Zu erledigende Aufgaben
#1 Beantworte diese Fragen zum Auszug über den Flurbereinigungsantrag und kennzeichne die Antworten genauso mit (a), (b) und (c).
(a) Mit welchem Schreibdatum nahmen die Beschwerdeführer zum Gutachten Stellung?
(b) Wie groß ist die Fläche der angekauften Grundstücke?
(c) An welchem Tag erging der Bescheid der AB?
#2 Aktualisiere im Auszug über den Flurbereinigungsantrag die Stelle, die bei den Worten "Mit Bescheid vom" beginnt und nach "Folgenden: FLG) ab." endet. Gib sie wieder und setze dabei "Vertrag" an die Stelle von "Kaufvertrag".
#3 Führe den Auszug über den Flurbereinigungsantrag nach seinem letzten Satz weiter.

Gezeigter Textauszug
Zu diesem Gutachten nahmen die Beschwerdeführer mit Schreiben vom 15. Oktober 2007 Stellung. Durch den vorliegenden Ankauf landwirtschaftlicher Flächen sei es möglich, einen wesentlichen Teil der abgegebenen Pachtflächen zu kompensieren. Mit dem Kauf von Grundstücken im Ausmaß von 5,8 ha erhöhe sich die Eigentumsfläche ihres Betriebes um mehr als ein Viertel. Auch würden die neu erworbenen Flächen "verkehrsmäßig" wesentlich näher als die abgegebenen Pachtflächen liegen. Der Ankauf von Grundstücken im Umfang von 5,8 ha stelle daher eine wesentliche Verbesserung der Agrarstruktur und dadurch auch eine Absicherung ihres landwirtschaftlichen Betriebes für die Zukunft dar.

Mit Bescheid vom 16. Jänner 2008 wies die AB den Antrag der Beschwerdeführer auf Feststellung, dass der Kaufvertrag vom 18. März 2007 zur Durchführung einer Flurbereinigung erforderlich sei, gemäß § 1 und § 34 des Salzburger Flurverfassungs-Landesgesetzes 1973, LGBl. Nr. 1/1973 idF LBGl. Nr. 125/2006 (im Folgenden: FLG) ab.

Beispiele zur Bildschirmverortung
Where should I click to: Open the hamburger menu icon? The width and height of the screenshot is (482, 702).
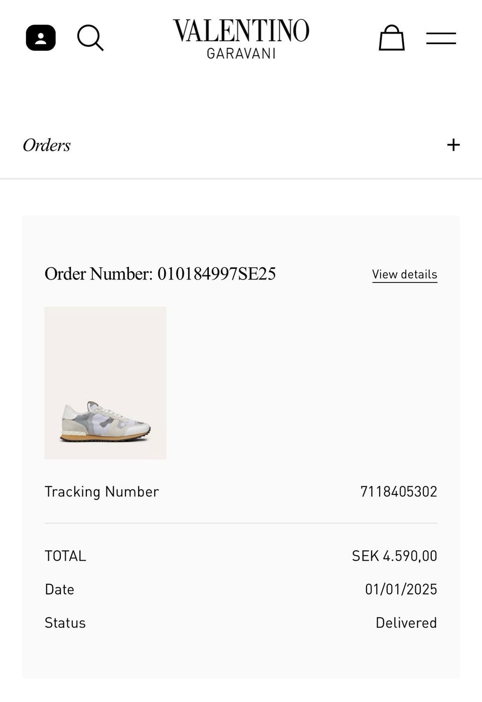[441, 38]
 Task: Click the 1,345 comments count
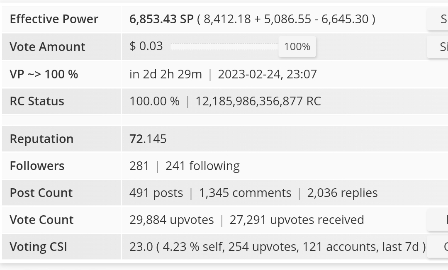[245, 193]
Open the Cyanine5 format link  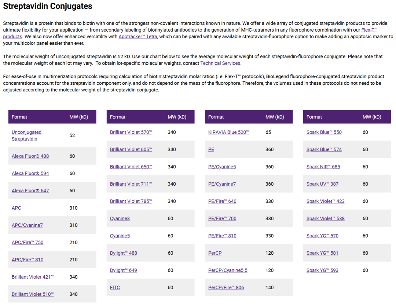point(120,236)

Die Antworten
#1
(a) Mit Schreiben vom 15. Oktober 2007.
(b) 5,8 ha.
(c) Am 16. Jänner 2008.

#2
Mit Bescheid vom 16. Jänner 2008 wies die AB den Antrag der Beschwerdeführer auf Feststellung, dass der Vertrag vom 18. März 2007 zur Durchführung einer Flurbereinigung erforderlich sei, gemäß § 1 und § 34 des Salzburger Flurverfassungs-Landesgesetzes 1973, LGBl. Nr. 1/1973 idF LBGl. Nr. 125/2006 (im Folgenden: FLG) ab.

#3
Begründend führte die AB aus, dass die vormals gepachteten Grundstücke bereits "im Jahr 2006 bzw. 2007 gekündigt" worden seien. Die kaufgegenständlichen Flächen seien mit Vertrag vom 19. März 2007 erworben worden. Zumindest teilweise fehle der direkte zeitliche Zusammenhang mit dem Wegfall der Pachtfläche. Zudem könnten Pachtverhältnisse sowohl kurz- als auch langfristig abgeschlossen und jederzeit abgeändert, beendet oder auch wieder begonnen werden. Im vorliegenden Fall würden weiter entfernte Pachtflächen - somit kein Grundbesitz im Sinne des FLG - von den Beschwerdeführern aufgegeben. In der Praxis komme es zu einer Anerkennung einer Flurbereinigungsmaßnahme, wenn vom Hof entfernt liegende Flächen verkauft und näher liegende Flächen gekauft bzw. mit diesen getauscht würden. Durch die Aufgabe von Pachtflächen komme es zu keiner Neuordnung im Sinne einer Flurbereinigung, da sich am Grundbesitz im Sinne der Neuordnung der Eigentumsverhältnisse nichts ändere oder verbessere.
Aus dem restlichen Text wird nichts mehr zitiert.